Member of Parliament, Rajya Sabha
- In office 22 March 2007 – 9 April 2022
- Succeeded by: Raghav Chadha
- Constituency: Punjab

Personal details
- Born: 19 May 1948 (age 78) Jalandhar, East Punjab, India
- Party: Shiromani Akali Dal
- Spouse: Anjali Gujral ​(m. 1987)​
- Children: Deeksha; Diva;
- Parents: Inder Kumar Gujral (father); Sheila Gujral (mother);
- Relatives: Avtar Narain Gujral (grandfather) Satish Gujral (uncle)
- Alma mater: Delhi University- B.A. Institute of Chartered Accountants of India - F.C.A.

= Naresh Gujral =

Indian politician

Naresh Gujral (born 19 May 1948) is a Chartered Accountant, Shiromani Akali Dal party politician and former member of the Parliament of India representing Punjab in the Rajya Sabha, the upper house of the Indian Parliament.
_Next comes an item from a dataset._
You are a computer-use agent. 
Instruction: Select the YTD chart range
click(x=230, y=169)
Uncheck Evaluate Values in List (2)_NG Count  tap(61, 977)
== Early life and background ==
He is the son of Inder Kumar Gujral, former Prime Minister of India and Sheila Gujral, a noted Hindi poet. He is the grandson of Indian politician Avtar Narain Gujral; his uncle Satish Gujral was a noted artist. He graduated from the Modern School in 1965, and completed his Bachelor's degree St. Stephen's College of the University of Delhi in 1968.

== Business career ==
He started a clothing company "SPAN", because he had “nothing better to do”, as he put it.

== Political career ==
He contested the 2004 elections for the Jalandhar Lok Sabha constituency as a Shiromani Akali Dal candidate and lost.
==Electoral History==
===Rajya Sabha===

| Position | Party |  | Constituency | From | To | Tenure |
|---|---|---|---|---|---|---|
| Member of Parliament, Rajya Sabha (1st Term) |  | SAD | Punjab | 22 March 2007 | 9 April 2010 | 3 years, 18 days |
| Member of Parliament, Rajya Sabha (2nd Term) |  | SAD | Punjab | 10 April 2010 | 9 April 2016 | 5 years, 365 days |
| Member of Parliament, Rajya Sabha (3rd Term) |  | SAD | Punjab | 10 April 2016 | 9 April 2022 | 5 years, 364 days |

== Personal life ==
He is married to Anjali Gujral and has two daughters.